Présentation de l'éditeur
One Saturday night in Las Vegas, twelve-year-old Newell Ewing goes out with a friend and doesn’t come home. In the aftermath of his disappearance, his mother, Lorraine, makes daily pilgrimages to her son’s room and tortures herself with memories. Equally distraught, the boy’s father, Lincoln, finds himself wanting to comfort his wife even as he yearns for solace, a loving touch, any kind of intimacy.

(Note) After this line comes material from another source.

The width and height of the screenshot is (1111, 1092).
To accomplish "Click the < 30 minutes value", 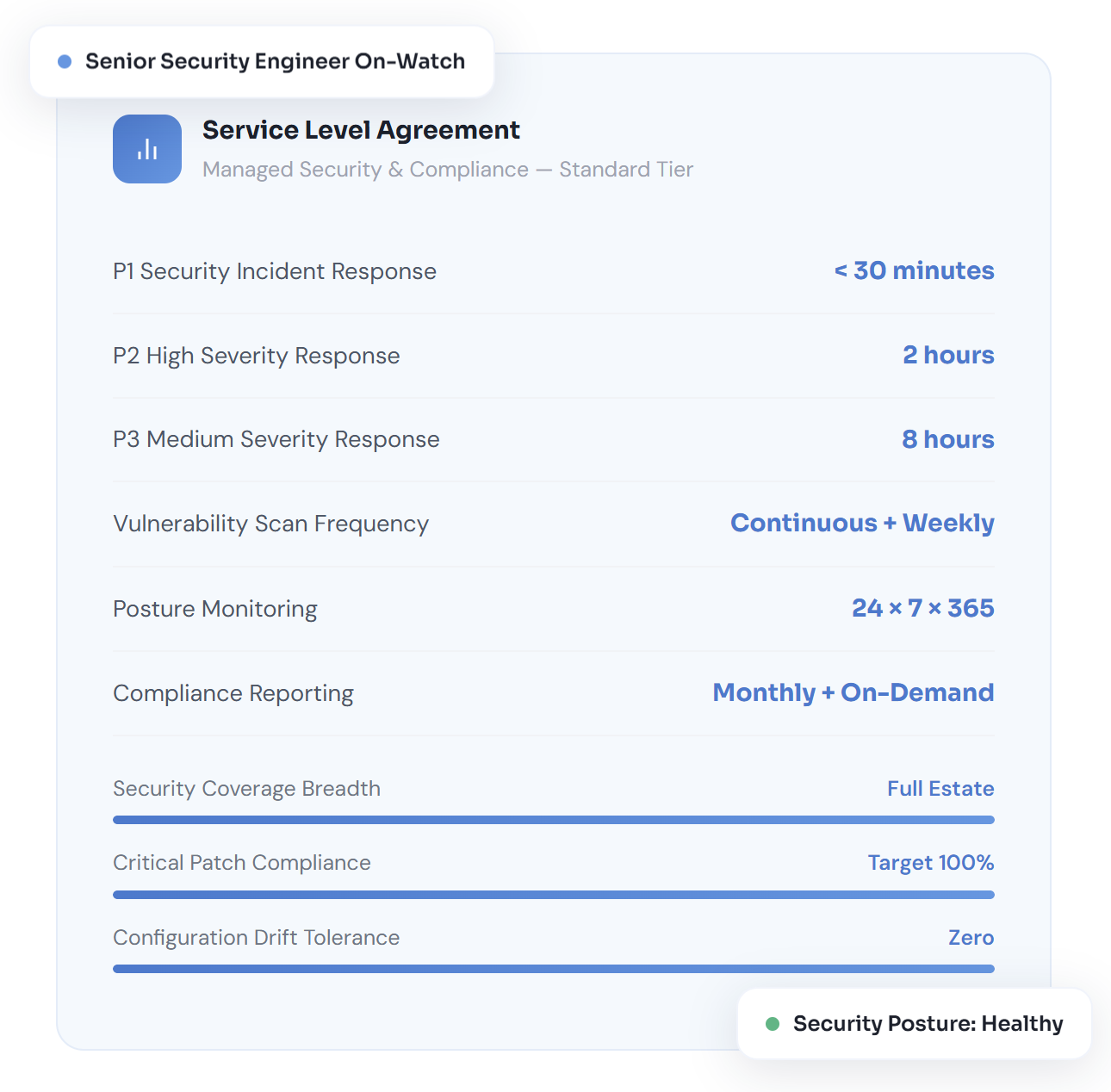I will [x=914, y=270].
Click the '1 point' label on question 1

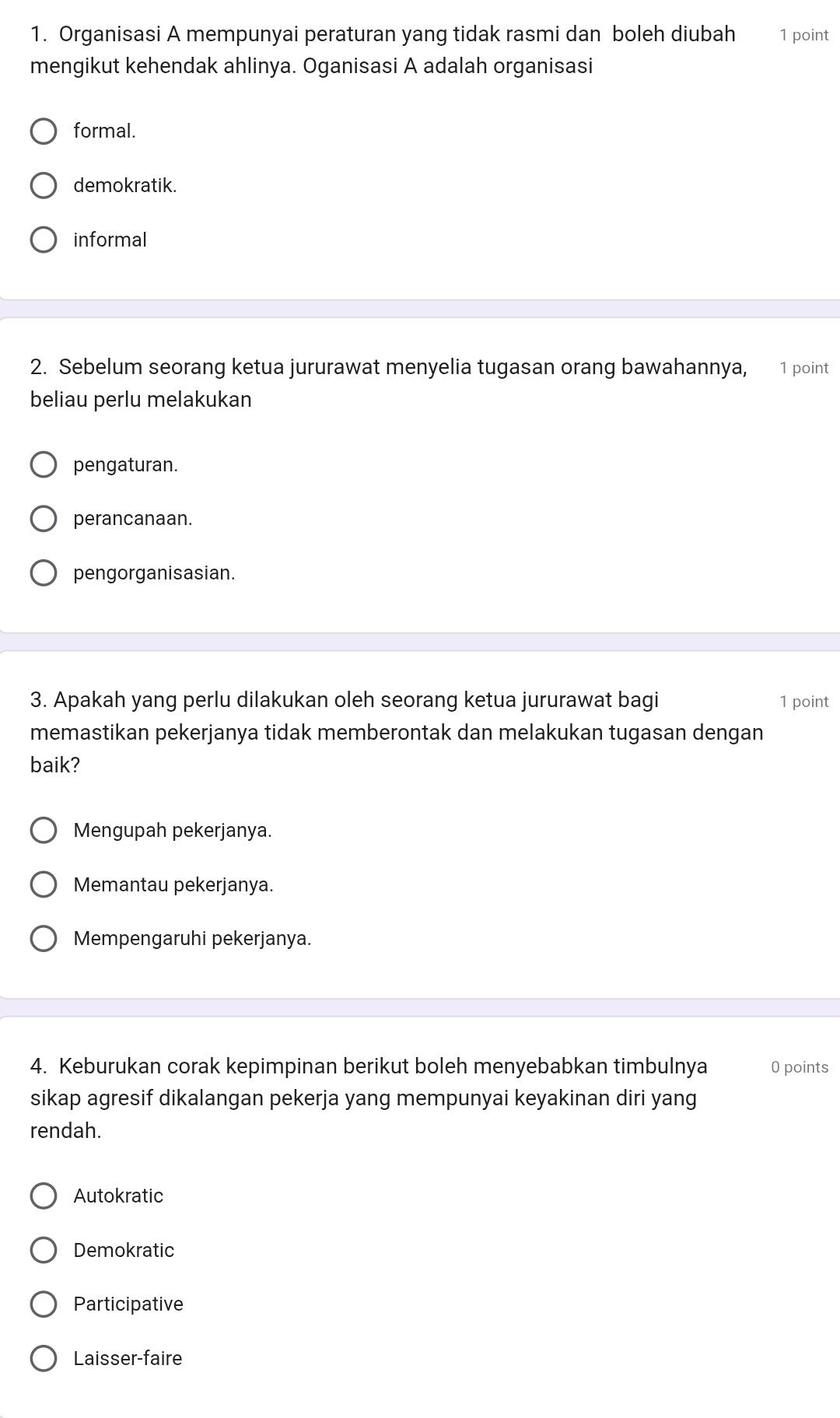pyautogui.click(x=803, y=35)

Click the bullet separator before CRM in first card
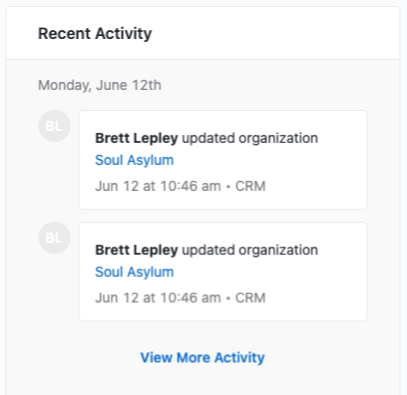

As the Ewings navigate the mystery of what’s become of their son, the circumstances surrounding Newell’s vanishing and other events on that same night reverberate through the lives of seemingly disconnected strangers: a comic book illustrator in town for a weekend of debauchery; a painfully shy and possibly disturbed young artist; a stripper who imagines moments from her life as if they were movie scenes; a bubbly teenage wiccan anarchist; a dangerous and scheming gutter punk; a band of misfit runaways. The people of
Beautiful Children are “urban nomads,” each with a past to hide and a pain to nurture, every one of them searching for salvation and barreling toward destruction, weaving their way through a neon underworld of sex, drugs, and the spinning wheels of chance.
In this masterly debut novel, Charles Bock mixes incandescent prose with devious humor to capture Las Vegas with unprecedented scope and nuance and to provide a glimpse into a microcosm of modern America. Beautiful Children is an odyssey of heartache and redemption–heralding the arrival of a major new writer.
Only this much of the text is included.